I have both certifications and if I remember correctly you do need to take additional primary care hours before you can sit for both certifications. It was about 500 additional clinical hours so you get more exposure to primary care which I found useful when I first started in clinical practice. During my time in the program, the student also had to pay additional tuition for the dual certification so individuals interested in the dual program will have to factor in the cost as well as additional clinical time. You will also have to pay two license fees and stay certified with two separate licensing bodies so you will need to keep enough CME hours for both. You recertify every 3 years for the WHNP and 5 years for the CNM. But overall, in terms of scope of practice, a CNM covers everything a WHNP can do. The other option is to pick one certification than come back and do a postgraduate certificate if you feel you need additional scope in your practice like an FNP or PNP.
Sylv Ia said:Just wondering for anyone doing the MSN program do you plan on working during the program and if so when do you plan on applying for jobs
Depends on if you are a GEPN or a RN direct entry. If you are a GEPN, you won't be able to work during GEPN year because there isn't enough time to work and take classes. It is very accelerated and fast paced. If you come in as an RN or once you sit your NCLEX after GEPN year then you can work. The majority of my class worked when we were RNs.
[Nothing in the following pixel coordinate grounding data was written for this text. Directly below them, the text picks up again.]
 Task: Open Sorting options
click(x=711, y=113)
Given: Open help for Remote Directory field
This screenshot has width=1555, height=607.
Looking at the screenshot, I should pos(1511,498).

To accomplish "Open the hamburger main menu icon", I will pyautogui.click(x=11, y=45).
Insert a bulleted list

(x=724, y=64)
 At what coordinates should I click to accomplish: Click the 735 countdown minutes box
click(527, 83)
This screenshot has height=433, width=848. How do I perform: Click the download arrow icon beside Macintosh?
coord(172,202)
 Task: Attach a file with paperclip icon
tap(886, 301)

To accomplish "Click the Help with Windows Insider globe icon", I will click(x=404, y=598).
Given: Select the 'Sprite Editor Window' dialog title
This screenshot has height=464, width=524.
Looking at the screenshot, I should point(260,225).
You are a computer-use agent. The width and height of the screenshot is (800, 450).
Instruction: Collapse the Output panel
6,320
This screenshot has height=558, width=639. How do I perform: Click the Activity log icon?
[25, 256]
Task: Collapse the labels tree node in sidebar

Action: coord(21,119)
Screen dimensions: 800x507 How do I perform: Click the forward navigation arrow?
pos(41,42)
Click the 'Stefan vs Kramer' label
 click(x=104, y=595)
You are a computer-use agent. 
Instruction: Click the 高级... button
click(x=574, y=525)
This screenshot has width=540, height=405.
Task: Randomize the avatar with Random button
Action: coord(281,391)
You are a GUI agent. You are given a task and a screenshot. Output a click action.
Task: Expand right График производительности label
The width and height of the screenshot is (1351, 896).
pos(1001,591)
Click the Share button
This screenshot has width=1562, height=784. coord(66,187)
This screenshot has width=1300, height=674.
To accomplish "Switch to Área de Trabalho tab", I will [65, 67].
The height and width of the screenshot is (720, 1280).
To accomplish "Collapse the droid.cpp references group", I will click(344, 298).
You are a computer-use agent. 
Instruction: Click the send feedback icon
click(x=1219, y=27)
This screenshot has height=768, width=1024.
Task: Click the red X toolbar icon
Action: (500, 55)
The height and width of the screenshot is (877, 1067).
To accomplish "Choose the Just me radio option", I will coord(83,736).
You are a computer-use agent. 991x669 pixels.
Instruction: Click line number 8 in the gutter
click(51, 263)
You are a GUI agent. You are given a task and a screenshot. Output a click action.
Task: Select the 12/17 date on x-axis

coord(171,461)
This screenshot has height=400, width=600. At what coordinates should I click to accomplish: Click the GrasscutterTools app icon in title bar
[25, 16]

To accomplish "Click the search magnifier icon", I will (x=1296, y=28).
dolphinsandroses said:Hi all!
I was just admitted to FNP as an RN entry student. Would love to join a Facebook group like the one above for RN-entry too!
I received 9k merit and 3k need based. Also planning on trying to negotiate to make this more affordable, or even see if I can get something in relocation covered. I was honestly surprised my need based was as low as it was. The only reason I haven't officially accepted my offer, but I totally plan on going.
Thanks to everyone for sharing their experiences and offers, I've been lurking and it's been super helpful!
Since you are RN entry, you will join the FB group for the Class of 2027 since you will complete your specialty coursework with the GEPNs that finished their accelerated year and have passed their NCLEX, who are now going into their first specialty year. The current group of GEPNs would have just finished their first semester and should now be on Christmas break. The FB group for them is Yale School of Nursing GEPN 2024.
Ohm108, MSN, NP, CNM
433 Posts
As hospitals and the general population become more familiar with midwives, there isn't any major benefit of adding the WHNP if you a CNM. Some minor benefits are that a provider can use their WHNP in a OP setting and be more easily hired because malpractice insurance is less since you do not deliver babies as a WHNP. This really only applies to private practice as FQHCs have FTCA protections. The other benefit is if you are planning to care for menopausal or a heavily LGBTQ population where prescribing as a WHNP is easier for HRT, depending on your state and state laws.
For YSN, I believe the program no longer offers the dual speciality. The Class of 2026 was the last class to be offered the option of the dual specialty. Every incoming student has to choose either CNM or WHNP when they apply to the program going forward.